--- TASK MATERIAL ---
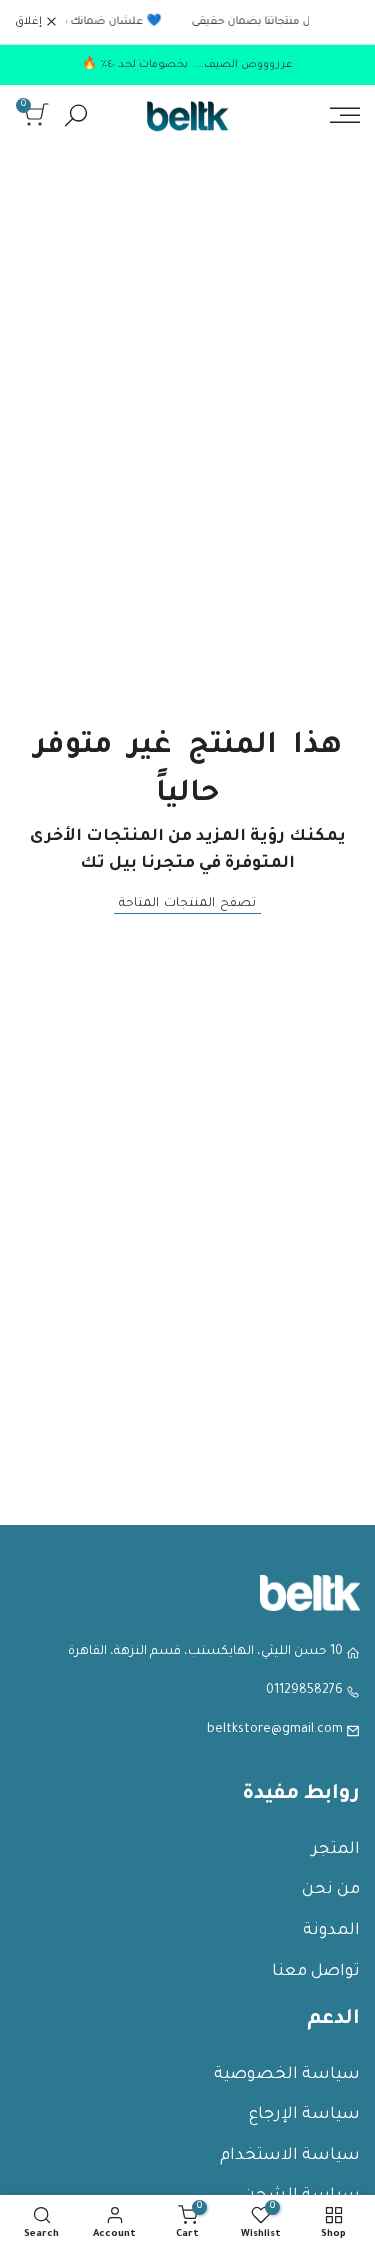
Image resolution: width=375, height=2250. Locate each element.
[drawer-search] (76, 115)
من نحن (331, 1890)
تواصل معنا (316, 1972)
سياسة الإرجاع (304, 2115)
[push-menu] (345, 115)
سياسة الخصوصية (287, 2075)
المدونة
---
EXERCISE PROMPT: Write out each entry exactly; any pictures stay out of the copy.

SOLUTION TO THE PROBLEM:
Image resolution: width=375, height=2250. Locate each element.
[drawer-search] (76, 115)
من نحن (331, 1890)
تواصل معنا (316, 1972)
سياسة الإرجاع (304, 2115)
[push-menu] (345, 115)
سياسة الخصوصية (287, 2075)
المدونة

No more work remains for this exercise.